If you want an idea of what Nigeria can offer the world’s more fearless investors, raise a glass to South African supermarket chain Shoprite. Last year, its seven Nigerian branches sold more Moët & Chandon champagne than its 600 South African stores combined.
Nigeria may be known for Islamist militants, bomb attacks, advance fee fraud and large-scale oil theft, but with a population of 170 million and a decade of annual growth rates around 7%, it also offers some outsized returns for investors willing to take the risk.
Just ask FTSE-listed Afren, whose share price shot up 9% in November when it discovered a “giant” oilfield in Nigeria, which is already the continent’s biggest energy producer.
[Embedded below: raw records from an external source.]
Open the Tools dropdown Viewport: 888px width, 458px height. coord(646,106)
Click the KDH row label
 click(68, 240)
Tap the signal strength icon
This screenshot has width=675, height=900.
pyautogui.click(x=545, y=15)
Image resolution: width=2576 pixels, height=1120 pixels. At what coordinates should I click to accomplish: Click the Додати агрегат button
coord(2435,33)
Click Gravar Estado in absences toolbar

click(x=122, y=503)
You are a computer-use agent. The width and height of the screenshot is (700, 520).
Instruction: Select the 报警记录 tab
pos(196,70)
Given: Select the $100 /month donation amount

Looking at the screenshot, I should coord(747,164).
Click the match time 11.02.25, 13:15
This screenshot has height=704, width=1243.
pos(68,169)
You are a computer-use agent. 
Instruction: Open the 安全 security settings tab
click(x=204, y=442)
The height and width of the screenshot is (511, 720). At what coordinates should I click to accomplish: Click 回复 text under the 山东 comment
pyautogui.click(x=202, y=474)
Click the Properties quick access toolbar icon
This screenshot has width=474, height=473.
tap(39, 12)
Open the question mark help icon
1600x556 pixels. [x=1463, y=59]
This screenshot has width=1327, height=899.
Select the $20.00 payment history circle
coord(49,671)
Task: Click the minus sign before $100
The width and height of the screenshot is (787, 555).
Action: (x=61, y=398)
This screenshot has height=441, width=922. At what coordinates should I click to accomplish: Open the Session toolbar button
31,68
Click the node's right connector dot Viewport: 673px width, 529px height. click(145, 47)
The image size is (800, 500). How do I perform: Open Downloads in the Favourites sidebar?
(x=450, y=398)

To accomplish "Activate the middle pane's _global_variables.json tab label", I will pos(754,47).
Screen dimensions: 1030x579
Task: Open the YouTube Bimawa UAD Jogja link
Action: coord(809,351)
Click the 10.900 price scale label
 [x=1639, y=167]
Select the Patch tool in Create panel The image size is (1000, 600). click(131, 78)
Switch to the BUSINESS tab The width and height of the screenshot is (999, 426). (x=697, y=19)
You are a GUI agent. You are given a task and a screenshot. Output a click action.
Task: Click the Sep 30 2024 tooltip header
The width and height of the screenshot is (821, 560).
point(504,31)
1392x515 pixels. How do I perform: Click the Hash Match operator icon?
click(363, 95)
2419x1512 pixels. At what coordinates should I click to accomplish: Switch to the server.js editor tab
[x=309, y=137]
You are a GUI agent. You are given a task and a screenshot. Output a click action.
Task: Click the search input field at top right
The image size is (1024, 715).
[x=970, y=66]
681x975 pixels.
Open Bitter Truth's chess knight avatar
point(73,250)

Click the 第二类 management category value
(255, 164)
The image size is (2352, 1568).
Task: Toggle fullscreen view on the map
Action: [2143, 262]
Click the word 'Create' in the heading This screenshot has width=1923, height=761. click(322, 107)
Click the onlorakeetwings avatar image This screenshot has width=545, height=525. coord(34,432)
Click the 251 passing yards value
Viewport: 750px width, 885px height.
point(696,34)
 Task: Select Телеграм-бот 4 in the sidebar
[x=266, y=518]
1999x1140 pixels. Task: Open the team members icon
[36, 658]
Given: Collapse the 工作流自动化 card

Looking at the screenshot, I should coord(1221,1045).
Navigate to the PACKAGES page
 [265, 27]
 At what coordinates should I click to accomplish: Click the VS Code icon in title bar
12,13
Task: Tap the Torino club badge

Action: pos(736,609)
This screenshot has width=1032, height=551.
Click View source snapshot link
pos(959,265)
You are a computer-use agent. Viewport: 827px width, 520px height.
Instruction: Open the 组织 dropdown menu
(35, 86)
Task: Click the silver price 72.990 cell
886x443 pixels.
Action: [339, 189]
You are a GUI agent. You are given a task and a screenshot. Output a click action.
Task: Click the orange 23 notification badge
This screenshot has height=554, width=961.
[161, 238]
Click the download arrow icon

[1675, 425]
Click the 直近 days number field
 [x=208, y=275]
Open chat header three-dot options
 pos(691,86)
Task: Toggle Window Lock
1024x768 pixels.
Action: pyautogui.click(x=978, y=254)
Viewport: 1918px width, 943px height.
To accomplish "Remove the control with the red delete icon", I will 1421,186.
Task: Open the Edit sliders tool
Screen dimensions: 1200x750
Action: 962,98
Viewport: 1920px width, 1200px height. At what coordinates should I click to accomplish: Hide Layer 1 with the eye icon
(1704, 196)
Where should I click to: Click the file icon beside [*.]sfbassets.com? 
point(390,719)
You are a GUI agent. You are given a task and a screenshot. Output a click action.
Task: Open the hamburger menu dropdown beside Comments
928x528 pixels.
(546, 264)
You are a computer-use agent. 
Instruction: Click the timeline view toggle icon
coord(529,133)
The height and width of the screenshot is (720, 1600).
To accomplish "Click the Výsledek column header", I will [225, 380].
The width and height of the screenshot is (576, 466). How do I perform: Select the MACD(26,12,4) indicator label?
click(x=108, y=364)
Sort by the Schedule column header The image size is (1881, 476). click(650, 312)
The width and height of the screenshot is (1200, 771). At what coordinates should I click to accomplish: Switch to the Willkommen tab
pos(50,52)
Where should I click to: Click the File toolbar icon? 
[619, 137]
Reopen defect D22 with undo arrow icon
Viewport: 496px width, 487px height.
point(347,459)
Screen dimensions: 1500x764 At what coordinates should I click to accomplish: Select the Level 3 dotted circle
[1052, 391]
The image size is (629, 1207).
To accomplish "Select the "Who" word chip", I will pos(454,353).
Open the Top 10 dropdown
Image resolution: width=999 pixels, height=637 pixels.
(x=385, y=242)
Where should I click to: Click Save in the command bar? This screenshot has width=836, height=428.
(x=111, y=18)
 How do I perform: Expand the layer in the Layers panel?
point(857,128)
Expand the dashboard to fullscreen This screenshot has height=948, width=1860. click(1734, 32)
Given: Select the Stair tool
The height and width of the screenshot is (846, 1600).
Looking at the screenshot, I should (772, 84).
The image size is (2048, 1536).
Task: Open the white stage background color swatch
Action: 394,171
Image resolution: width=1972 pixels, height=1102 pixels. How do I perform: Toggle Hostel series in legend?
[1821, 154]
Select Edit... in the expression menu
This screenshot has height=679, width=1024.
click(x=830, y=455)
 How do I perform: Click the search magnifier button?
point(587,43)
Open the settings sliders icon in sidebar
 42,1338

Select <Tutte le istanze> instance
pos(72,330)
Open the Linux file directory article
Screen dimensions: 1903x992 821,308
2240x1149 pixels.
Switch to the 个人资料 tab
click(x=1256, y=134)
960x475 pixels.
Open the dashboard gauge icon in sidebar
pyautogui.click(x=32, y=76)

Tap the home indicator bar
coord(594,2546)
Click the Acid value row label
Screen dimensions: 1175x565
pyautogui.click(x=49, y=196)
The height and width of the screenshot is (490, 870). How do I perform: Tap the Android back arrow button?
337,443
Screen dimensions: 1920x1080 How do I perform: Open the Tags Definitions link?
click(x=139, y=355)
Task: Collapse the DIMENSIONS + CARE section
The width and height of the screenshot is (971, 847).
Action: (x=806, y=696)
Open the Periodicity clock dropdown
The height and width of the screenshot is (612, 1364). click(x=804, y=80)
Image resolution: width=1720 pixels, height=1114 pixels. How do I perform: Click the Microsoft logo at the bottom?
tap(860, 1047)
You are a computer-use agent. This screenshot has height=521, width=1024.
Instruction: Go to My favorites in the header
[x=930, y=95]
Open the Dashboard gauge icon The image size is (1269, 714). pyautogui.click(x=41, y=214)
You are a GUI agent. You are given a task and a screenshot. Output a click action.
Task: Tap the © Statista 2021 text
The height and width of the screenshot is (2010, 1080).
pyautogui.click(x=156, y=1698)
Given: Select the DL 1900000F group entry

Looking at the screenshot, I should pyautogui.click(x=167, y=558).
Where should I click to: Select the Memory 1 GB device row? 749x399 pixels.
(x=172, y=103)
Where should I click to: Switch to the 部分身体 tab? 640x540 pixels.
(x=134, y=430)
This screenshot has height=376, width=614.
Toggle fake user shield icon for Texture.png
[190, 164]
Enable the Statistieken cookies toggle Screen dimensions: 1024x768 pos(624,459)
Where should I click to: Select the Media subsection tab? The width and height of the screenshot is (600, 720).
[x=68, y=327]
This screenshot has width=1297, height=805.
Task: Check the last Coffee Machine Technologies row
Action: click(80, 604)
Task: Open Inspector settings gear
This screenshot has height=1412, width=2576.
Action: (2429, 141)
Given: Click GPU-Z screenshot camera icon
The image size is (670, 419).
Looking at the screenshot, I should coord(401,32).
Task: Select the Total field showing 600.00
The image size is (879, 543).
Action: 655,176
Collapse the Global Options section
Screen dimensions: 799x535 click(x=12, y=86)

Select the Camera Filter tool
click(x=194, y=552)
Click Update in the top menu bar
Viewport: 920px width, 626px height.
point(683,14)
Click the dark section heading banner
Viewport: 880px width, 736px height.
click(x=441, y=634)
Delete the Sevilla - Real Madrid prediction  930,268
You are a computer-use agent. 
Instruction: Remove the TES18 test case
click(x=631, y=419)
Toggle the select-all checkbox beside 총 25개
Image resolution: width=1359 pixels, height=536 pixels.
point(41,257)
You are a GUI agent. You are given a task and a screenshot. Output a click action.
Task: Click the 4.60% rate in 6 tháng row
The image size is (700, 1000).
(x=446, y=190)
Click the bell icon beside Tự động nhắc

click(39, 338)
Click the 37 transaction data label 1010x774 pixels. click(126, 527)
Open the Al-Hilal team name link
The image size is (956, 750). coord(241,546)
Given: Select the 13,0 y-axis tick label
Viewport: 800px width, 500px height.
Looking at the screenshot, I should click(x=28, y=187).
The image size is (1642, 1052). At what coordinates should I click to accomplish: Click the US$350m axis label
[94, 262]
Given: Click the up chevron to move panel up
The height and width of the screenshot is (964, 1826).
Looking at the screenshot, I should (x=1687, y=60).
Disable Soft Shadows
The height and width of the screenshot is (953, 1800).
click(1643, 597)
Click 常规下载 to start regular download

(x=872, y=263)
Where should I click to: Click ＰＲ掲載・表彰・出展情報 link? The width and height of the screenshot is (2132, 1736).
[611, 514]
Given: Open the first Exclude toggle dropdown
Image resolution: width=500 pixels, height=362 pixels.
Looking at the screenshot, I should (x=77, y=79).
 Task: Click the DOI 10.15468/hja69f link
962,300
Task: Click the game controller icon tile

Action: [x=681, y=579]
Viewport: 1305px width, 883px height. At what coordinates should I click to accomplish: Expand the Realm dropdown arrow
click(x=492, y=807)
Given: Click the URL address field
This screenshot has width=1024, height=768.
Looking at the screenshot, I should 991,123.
But it is not just the traditional, grubby business of oil extraction that stands to make a mint. A youthful population is showing glimmers of a consumer boom: last year Nigeria overtook Ireland to become the biggest market for Guinness, while brands from Porsche to men’s luxury clothes brand Ermenegildo Zegna have scrambled to open shops recently.
“It’s caught on with investors. They recognize that there’s a resemblance to what we saw in Asia [in the 1980s] and those who missed the incredible growth story [there] now have the opportunity to invest in the next growth story,” said Charles Robertson, global chief economist at Renaissance Capital.
The group forecasts that Nigeria’s GDP will hit $5tn (£3tn) by 2050, which would be on a par with Japan today as the world’s third-biggest economy. A statistical rebasing exercise next month – in which the base year for calculating GDP will be changed from 1990 to 2008 – could lead Nigeria to rival South Africa for the spot of the continent’s largest economy, with a value of close to $400bn. That would mean the economic output of Lagos, the vibrant commercial hub, alone overtaking Ghana.